Working out these details might take a single meeting or as many as three or four, Cicerone says.
“I think the part that is most challenging for them and the part we work most with is how to go about bringing them together to see how they can integrate the curriculum, how they can integrate the assignments to make it seamless. Faculty tend to come up with a catchy title, but they don’t really develop a theme that can be sustained throughout an entire course,” Cicerone says.
Faculty guidelines
Once they agree on the details of the learning community, the team members read and sign a faculty guidelines form that describes their responsibilities, which include:
- a minimum of one-hour of team teaching per week
- regularly scheduled weekly meetings during the quarter to asses the learning community and students and make changes when necessary
- participation in assessment training, preferably before the learning community begins
- two small-group instructional feedback sessions each quarter
- a faculty exit interview or questionnaire
- at least two LinC counselor visitations per quarter (for feedback and quality control)

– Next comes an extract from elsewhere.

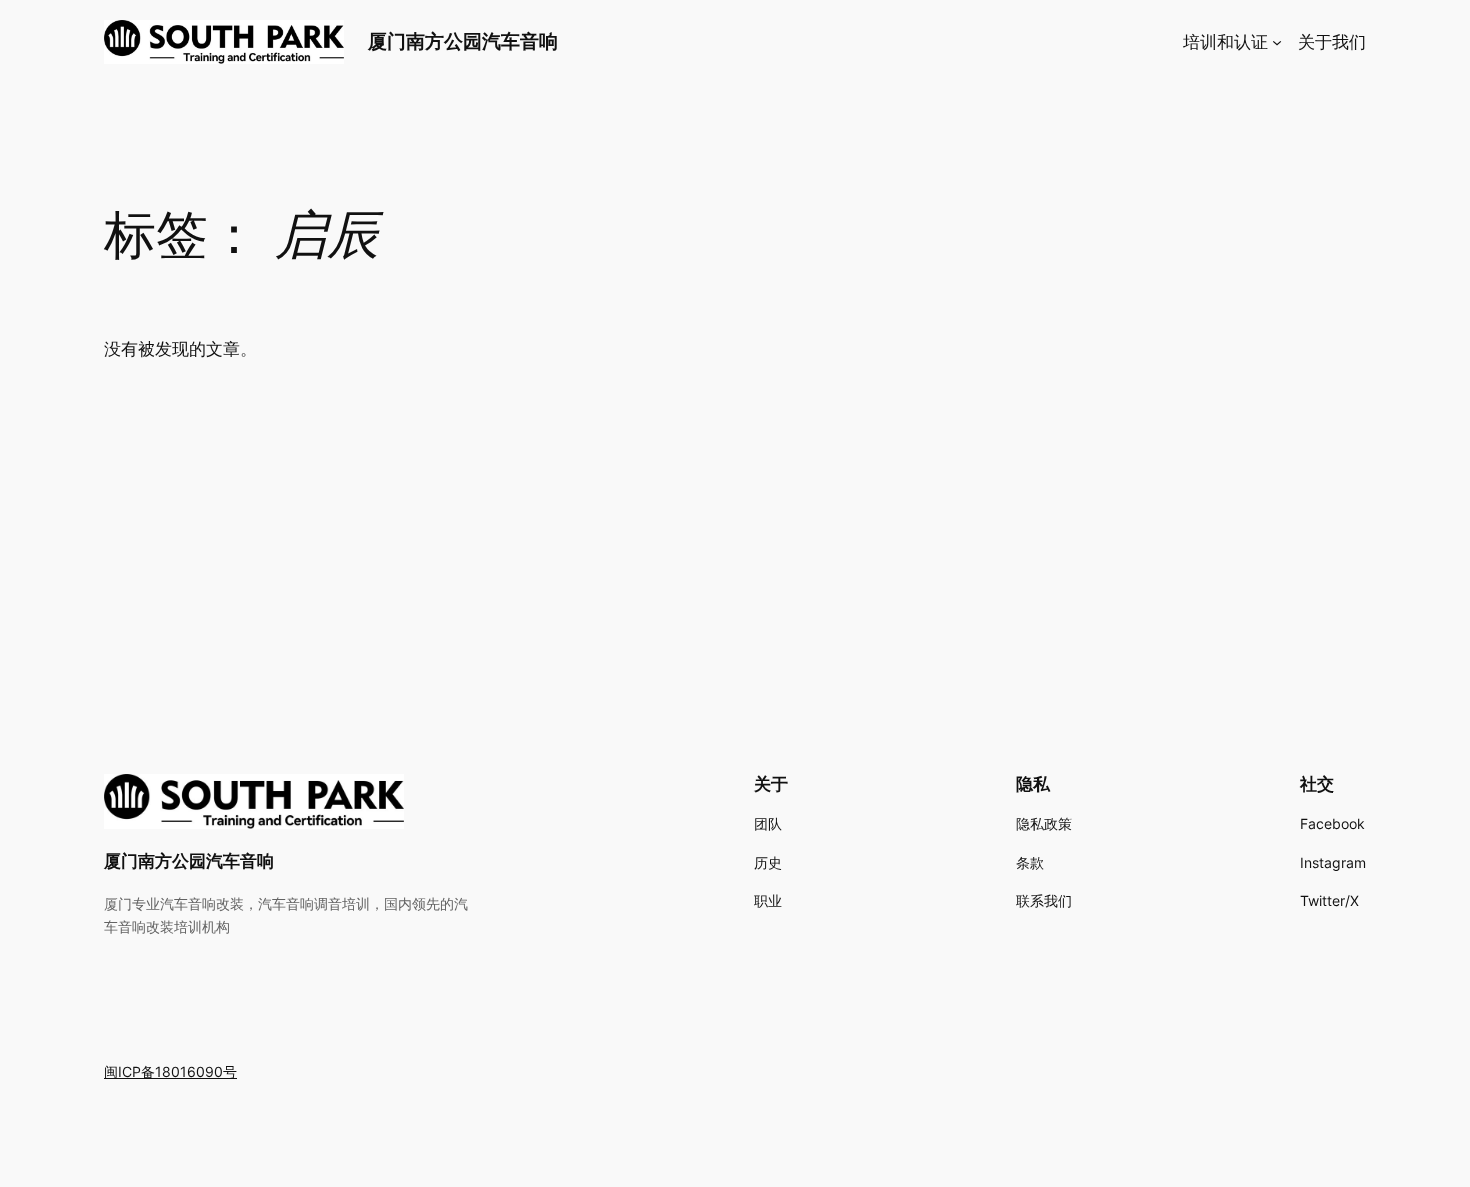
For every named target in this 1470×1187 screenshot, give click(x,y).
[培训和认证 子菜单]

- assistance in marketing efforts, such as providing content for promotional materials and visiting classes to promote the learning community
- a minimum commitment of teaching the learning community three times
- encouragement to attend other LinC training events.
Preparing faculty members to teach in a learning community can take place a year or two before they actually develop and teach the learning community.
Institutionalizing the idea
Cicerone hopes to make learning communities an ongoing feature of the De Anza learning experience. Toward that end, De Anza College offer faculty stipends, requires them to teach in each learning community at least three times, and asks them to promote the learning community on campus.
Student success and positive faculty feedback also help promote the idea of learning communities. In addition to improved student retention and success, student focus groups have helped illustrate the benefits of participating in learning communities. Many focus-group responses indicate that they learn to work in groups, and often form their own study groups in other classes that do not feature a learning community and that they learn to manage their time better and are more focused serious, Cicerone says.
Faculty participants often feel more connected to other disciplines after the experience. “This is a way for faculty to get to know another faculty member and by teaching with that faculty member learn a lot about other disciplines. It’s an enriching, invigorating experience to work that closely with another faculty member on an ongoing basis,” Cicerone says.